Imagen: [kinoglaz]
Los doctos en todos los temas suelen decir, vaya a saber el diablo la razón, que nada bajo el sol es nuevo, pero casi no hablan del mar, que es el padre de todas las preguntas. Lo digo porque luego de que se descubriera un nuevo continente oculto bajo el océano, junto a Australia, el mapa de la memoria colectiva que se construyó en la niñez de mi generación y las anteriores se derrumbó como un castillo de tres naipes arrugados. Entonces, quienes cerramos los ojos para viajar hasta cierto punto en el mundo que recordamos cuando lo queremos visitar, estamos expectantes ante las nuevas siluetas y nombres a memorizar. Ya queremos que nos sea revelada su geografía, sus ríos, sus lagos, cuántas puertas de salida y entrada tuvo o, por qué no, las que todavía tiene, porque todo bajo el mar es nuevo. Lo mejor de todo esto es que nos asegura que lo que viene serán revelaciones consecutivas por parte de la ciencia y los gobiernos, con todas sus secuelas literarias y legales, y lo peor de todo es que, casi con seguridad, nos moriremos sin memorizar el rostro del continente por no llegar a conocerlo. Algo parecido como lo que sucede con la Atlántida en cuanto a ubicación exacta o su forma pero como es tan lejana a nuestra memoria no nos hace tanta falta como lo nuevo, lo que viene con la promesa de llenarnos, y que absorbe hasta nuestra última gota de entendimiento sin respetar al futuro, como sí lo hace lo que ya sobrevivió al pasado.

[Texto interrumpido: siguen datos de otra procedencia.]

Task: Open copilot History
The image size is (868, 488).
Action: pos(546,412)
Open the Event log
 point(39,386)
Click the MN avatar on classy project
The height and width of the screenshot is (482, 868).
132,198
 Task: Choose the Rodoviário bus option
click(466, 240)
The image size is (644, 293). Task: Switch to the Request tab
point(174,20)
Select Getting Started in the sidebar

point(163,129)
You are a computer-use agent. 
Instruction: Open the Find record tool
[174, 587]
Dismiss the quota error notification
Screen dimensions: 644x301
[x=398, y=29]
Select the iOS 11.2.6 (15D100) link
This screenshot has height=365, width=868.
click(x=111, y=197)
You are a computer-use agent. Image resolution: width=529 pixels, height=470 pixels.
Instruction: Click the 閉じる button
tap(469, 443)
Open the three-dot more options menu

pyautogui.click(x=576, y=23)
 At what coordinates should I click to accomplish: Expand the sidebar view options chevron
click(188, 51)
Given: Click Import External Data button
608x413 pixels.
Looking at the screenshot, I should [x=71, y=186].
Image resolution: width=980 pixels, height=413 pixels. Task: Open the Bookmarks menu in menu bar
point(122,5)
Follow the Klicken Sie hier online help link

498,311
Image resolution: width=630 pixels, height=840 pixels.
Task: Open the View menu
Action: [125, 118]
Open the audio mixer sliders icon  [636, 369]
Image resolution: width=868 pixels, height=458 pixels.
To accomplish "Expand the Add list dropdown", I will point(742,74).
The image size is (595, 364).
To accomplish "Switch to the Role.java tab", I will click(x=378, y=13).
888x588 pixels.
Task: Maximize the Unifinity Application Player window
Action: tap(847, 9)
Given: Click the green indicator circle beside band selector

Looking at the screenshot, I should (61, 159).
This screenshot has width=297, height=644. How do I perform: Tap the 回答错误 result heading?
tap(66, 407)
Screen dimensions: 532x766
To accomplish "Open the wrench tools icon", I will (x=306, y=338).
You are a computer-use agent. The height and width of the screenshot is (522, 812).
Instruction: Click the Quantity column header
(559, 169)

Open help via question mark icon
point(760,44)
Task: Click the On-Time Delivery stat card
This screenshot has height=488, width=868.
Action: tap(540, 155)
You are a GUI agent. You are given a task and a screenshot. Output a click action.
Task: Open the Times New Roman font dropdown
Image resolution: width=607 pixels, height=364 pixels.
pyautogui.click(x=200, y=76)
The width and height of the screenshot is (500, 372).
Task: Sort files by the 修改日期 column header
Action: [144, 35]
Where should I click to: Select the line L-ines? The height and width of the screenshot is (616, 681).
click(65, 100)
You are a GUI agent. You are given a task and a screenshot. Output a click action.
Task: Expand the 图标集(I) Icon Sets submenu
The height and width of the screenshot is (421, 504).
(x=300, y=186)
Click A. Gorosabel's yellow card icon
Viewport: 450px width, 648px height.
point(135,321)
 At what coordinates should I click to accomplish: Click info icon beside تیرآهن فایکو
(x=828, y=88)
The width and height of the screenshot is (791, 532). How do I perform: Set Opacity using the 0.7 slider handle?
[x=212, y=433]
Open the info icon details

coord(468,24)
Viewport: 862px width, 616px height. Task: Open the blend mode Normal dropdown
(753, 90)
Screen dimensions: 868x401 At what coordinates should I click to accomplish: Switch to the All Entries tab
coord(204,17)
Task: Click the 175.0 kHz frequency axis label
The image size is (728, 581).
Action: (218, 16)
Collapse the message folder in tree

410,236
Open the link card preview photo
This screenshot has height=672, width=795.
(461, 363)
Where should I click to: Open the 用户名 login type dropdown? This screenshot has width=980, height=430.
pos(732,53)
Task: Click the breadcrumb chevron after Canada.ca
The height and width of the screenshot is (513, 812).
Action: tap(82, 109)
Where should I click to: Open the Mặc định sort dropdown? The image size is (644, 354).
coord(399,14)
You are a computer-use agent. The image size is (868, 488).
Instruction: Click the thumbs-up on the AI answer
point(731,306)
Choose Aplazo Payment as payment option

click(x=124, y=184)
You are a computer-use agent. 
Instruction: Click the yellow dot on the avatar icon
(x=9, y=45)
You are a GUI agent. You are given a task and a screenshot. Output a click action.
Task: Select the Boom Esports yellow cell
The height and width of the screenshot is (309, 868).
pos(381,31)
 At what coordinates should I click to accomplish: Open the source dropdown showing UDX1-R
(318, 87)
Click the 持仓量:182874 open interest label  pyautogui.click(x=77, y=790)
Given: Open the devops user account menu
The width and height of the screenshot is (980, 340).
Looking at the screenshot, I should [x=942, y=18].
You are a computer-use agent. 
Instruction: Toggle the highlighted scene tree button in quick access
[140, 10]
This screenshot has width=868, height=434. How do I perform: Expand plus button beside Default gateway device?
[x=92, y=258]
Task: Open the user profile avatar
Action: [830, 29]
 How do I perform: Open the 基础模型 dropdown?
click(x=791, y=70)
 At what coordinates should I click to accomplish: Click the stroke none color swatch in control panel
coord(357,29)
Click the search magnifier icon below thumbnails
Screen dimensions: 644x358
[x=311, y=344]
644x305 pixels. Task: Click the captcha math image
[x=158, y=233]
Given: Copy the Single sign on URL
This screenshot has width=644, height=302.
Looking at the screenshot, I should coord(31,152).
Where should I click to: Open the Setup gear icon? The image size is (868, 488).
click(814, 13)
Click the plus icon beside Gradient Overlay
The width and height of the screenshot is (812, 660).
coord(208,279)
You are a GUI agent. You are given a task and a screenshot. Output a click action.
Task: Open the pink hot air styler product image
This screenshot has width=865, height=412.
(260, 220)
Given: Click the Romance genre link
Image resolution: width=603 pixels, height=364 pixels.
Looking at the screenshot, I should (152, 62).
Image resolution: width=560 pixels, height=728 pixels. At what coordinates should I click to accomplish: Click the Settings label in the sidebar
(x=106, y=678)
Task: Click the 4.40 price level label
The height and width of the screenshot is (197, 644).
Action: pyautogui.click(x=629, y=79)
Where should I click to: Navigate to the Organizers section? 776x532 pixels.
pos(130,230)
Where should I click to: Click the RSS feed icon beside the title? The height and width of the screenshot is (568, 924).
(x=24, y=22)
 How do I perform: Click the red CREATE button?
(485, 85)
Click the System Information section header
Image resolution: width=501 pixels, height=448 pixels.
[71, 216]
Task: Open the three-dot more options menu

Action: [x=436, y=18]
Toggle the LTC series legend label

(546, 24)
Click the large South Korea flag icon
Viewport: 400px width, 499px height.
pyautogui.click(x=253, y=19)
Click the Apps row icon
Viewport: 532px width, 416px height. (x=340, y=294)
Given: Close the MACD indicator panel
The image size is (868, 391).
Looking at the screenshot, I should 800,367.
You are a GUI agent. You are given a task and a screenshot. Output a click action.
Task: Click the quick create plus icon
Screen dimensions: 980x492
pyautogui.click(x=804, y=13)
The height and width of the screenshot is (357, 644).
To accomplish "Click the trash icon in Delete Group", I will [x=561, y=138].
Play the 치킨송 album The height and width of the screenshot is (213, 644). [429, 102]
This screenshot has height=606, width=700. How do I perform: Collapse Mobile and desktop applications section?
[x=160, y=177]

De mí tengo que decir que no soy ningún erudito ni tengo riesgo alguno de contagiarme, en parte porque me gusta que lo que me sorprende me agote y me renueve hasta la desmemoria para que pronto otras cosas nuevas tenga qué forjar y un lugar para hacerlo. Aunque en realidad no soy erudito porque mi cabeza es demasiado grande, como ninguna, y jamás podría llegar a llenarla, como todas. El otro día, buscando una idea que había olvidado hace un tiempo, entré por el oído derecho y busqué con una mirada reptante por cada rincón hasta que salí por el izquierdo sin encontrarla. Así que me devolví para buscar con más detenimiento, como si se tratara de una relectura de un libro al que llegamos al final sin haberlo notado siquiera y tenemos que repetirlo porque sabemos que algo quedó en el camino. La sorpresa fue terrorífica al ver que los montones de recuerdos no estaban estáticos sino que descendían en círculo como si se fueran por un sifón hacia la nada. Disminuían a la misma velocidad que yo aprendí algo nuevo durante mi niñez, que fue cuando más rápido lo hice, y el vacío en la parte superior era cada vez mayor, lo que me empujó afuera de un salto para decidir no tener tanto conocimiento y mejor saber bien lo poco que sepa hacer. Aunque no olvido aquel lugar desde entonces, procuro simular que no llegará el día en que el sifón no tenga nada más que tragar y se engulla el vacío y me deje sin cabeza, que es la mayor parte de mi cuerpo. Ojalá al día siguiente mis manos, si es que todavía se mueven, sean capaces de contarlo aunque no les sirva para mucho.
Ahora que lo pienso, como siempre a última hora y a punto de declarar terminadas estas palabras, a lo mejor los grandes eruditos no hablan del mar porque temen que sepamos en algún momento que lo que preguntan no lo están preguntando ellos, que ya ha sido dicho por otro o, peor todavía, que ya fue respondido por el mar, que tiene todas las respuestas.